→ Collected data entries
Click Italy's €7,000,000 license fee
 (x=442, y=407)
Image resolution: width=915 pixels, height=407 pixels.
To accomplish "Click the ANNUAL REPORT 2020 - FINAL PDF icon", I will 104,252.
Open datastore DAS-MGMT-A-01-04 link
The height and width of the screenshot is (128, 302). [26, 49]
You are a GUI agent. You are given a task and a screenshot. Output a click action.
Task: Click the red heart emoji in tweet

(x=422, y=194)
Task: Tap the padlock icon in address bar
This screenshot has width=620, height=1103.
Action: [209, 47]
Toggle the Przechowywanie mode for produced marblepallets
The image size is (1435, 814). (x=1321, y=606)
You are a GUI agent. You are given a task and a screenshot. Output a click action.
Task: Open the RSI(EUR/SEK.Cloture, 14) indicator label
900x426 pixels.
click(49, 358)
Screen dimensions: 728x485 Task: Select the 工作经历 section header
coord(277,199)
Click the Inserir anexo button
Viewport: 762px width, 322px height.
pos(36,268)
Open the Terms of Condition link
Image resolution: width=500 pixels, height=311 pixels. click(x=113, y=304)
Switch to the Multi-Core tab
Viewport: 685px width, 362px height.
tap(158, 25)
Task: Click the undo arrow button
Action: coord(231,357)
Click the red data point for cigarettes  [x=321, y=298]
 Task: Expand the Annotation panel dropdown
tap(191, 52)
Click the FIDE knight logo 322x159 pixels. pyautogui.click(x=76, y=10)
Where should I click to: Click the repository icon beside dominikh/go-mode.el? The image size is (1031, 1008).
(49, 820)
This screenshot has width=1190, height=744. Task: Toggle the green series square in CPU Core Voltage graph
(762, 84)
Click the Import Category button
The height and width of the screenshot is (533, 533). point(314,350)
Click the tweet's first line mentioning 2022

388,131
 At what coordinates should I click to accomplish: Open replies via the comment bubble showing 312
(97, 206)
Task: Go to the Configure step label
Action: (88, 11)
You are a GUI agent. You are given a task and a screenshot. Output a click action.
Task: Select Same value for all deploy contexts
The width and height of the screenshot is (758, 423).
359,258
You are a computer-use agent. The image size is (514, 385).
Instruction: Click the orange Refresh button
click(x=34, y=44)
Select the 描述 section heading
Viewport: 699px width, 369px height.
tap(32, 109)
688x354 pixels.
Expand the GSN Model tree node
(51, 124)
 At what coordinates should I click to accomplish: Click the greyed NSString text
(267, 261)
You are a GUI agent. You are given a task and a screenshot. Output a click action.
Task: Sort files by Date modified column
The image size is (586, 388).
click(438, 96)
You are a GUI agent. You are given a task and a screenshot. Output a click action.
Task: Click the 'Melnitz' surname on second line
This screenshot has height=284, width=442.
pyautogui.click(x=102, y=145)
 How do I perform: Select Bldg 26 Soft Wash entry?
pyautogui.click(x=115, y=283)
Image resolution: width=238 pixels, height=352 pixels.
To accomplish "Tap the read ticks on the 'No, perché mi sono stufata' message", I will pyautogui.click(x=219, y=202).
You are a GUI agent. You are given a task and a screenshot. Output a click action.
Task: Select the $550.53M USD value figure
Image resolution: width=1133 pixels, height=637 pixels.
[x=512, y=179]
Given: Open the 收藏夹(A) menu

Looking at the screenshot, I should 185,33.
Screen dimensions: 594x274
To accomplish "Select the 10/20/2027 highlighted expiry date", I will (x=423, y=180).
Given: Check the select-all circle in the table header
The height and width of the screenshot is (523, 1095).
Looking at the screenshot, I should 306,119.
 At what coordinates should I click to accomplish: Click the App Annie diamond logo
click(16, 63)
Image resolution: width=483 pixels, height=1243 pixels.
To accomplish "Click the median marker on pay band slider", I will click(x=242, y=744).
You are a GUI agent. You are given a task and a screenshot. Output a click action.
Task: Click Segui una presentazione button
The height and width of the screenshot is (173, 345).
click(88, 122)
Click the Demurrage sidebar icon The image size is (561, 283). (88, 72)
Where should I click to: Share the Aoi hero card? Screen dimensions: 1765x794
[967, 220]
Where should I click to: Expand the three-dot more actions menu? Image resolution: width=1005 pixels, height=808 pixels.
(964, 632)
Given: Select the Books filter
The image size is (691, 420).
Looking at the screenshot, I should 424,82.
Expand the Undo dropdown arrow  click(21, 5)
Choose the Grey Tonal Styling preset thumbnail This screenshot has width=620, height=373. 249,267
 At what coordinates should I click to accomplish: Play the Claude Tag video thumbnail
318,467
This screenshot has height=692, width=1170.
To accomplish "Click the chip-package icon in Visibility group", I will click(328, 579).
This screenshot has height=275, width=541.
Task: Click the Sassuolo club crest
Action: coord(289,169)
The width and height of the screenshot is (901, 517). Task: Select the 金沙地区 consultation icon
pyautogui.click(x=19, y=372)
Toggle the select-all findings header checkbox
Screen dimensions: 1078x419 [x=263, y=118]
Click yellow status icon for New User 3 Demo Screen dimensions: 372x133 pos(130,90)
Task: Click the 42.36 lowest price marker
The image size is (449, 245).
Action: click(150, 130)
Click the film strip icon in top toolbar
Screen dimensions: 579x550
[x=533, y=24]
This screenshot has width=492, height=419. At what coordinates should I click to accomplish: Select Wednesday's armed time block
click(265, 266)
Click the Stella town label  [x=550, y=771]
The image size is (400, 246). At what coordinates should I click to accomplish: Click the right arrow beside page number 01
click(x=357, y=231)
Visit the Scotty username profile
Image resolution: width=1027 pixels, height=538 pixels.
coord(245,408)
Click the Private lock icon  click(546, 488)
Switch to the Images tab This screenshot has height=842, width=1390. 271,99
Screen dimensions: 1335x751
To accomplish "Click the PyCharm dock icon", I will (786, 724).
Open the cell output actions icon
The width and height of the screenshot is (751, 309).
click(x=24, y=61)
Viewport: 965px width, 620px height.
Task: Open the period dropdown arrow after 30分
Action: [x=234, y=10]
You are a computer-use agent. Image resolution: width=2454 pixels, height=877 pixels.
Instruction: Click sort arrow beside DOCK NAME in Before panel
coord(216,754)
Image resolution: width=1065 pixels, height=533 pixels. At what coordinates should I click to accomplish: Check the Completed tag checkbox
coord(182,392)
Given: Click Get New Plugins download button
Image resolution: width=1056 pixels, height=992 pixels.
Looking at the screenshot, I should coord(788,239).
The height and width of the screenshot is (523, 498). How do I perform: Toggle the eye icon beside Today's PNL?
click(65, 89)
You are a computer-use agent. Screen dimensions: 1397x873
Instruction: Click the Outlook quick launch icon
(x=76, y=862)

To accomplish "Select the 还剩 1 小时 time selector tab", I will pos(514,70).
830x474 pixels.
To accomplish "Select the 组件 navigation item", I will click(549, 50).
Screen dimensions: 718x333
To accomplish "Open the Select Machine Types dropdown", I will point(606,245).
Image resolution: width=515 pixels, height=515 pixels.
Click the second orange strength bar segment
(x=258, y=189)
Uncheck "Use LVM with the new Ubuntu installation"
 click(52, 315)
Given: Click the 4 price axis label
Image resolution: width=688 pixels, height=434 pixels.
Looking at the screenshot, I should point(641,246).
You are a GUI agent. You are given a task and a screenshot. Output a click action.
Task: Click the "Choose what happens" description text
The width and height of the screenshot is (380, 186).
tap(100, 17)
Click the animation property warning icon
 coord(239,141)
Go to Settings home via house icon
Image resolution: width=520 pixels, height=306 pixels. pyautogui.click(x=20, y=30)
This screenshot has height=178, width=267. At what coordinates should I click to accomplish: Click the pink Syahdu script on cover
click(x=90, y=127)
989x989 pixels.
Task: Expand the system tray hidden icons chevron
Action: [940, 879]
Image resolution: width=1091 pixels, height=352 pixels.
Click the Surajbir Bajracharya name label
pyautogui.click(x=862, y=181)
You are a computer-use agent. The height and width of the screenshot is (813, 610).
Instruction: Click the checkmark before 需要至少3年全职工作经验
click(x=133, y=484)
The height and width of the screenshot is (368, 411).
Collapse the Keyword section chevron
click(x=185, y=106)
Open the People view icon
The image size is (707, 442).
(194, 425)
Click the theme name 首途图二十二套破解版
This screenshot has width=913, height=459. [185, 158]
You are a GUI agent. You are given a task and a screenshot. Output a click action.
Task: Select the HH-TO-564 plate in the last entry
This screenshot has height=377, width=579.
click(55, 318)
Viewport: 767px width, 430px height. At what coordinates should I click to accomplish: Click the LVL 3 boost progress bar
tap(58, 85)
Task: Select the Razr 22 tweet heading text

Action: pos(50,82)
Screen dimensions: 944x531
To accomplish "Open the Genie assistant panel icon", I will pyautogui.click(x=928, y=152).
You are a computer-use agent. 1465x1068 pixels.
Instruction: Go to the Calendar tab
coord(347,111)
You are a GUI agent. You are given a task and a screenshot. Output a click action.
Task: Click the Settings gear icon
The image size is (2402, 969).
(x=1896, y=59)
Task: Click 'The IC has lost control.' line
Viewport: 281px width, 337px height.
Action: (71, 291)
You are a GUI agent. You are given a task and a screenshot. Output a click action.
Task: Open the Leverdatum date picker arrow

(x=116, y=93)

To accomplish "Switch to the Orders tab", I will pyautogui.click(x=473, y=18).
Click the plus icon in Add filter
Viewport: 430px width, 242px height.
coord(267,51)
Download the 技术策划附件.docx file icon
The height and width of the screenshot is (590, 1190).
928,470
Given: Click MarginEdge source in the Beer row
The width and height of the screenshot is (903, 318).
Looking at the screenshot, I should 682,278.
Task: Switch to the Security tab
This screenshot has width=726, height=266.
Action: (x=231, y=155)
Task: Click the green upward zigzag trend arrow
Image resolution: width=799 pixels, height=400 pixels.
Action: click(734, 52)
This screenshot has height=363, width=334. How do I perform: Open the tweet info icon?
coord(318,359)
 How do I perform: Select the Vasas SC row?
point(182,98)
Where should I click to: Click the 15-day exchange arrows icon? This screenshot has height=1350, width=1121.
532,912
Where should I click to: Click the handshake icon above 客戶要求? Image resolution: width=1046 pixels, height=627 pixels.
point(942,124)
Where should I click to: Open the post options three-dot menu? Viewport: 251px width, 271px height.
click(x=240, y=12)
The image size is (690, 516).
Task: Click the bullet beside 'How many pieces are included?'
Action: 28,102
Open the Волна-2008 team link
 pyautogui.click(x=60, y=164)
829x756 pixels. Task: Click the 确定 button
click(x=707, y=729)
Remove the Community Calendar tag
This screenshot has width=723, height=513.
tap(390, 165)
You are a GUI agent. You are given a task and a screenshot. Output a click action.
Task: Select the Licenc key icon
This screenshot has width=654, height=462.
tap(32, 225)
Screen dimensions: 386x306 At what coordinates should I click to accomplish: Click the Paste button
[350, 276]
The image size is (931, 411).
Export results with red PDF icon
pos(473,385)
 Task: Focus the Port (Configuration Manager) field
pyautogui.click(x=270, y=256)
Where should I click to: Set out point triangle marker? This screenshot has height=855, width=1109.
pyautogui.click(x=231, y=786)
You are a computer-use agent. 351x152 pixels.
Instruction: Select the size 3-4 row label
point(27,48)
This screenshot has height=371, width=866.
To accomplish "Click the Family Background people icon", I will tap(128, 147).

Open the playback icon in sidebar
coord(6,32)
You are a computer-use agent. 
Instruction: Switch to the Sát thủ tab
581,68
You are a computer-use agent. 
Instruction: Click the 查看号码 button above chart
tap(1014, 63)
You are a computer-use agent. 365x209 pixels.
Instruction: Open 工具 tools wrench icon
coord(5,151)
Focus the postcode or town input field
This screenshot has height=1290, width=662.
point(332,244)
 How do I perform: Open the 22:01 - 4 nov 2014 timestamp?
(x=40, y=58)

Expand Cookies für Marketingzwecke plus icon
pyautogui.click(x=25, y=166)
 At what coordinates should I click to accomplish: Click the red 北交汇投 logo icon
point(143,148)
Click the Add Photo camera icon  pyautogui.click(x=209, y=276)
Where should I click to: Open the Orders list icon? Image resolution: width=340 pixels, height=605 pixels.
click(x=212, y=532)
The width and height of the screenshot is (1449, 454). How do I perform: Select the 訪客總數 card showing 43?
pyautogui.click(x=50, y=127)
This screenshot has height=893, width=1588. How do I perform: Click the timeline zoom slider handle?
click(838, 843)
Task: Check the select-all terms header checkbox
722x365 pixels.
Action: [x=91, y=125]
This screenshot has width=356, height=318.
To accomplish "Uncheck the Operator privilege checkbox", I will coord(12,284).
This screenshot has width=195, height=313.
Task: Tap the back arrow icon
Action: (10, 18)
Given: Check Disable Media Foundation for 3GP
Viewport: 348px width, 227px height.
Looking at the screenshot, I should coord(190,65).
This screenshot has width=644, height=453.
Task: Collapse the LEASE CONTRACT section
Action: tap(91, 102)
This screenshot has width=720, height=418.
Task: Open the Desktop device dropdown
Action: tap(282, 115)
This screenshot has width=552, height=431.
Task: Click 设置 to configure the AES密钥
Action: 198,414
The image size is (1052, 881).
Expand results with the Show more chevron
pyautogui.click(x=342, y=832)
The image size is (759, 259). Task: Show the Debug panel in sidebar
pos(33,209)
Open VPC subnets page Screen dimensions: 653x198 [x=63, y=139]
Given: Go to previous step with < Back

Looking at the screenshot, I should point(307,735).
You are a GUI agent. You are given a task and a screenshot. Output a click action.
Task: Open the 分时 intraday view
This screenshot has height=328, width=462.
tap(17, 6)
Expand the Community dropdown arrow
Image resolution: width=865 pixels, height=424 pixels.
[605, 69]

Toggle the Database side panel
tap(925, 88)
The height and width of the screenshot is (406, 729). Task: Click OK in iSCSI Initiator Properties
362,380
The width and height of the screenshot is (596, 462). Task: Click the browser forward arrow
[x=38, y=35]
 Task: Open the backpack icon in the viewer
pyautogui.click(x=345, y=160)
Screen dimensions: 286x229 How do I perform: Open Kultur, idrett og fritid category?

→ Requirement
List every line above containing the word "price".

→ Result of the task
Task: Click the 42.36 lowest price marker
Given: Click the 4 price axis label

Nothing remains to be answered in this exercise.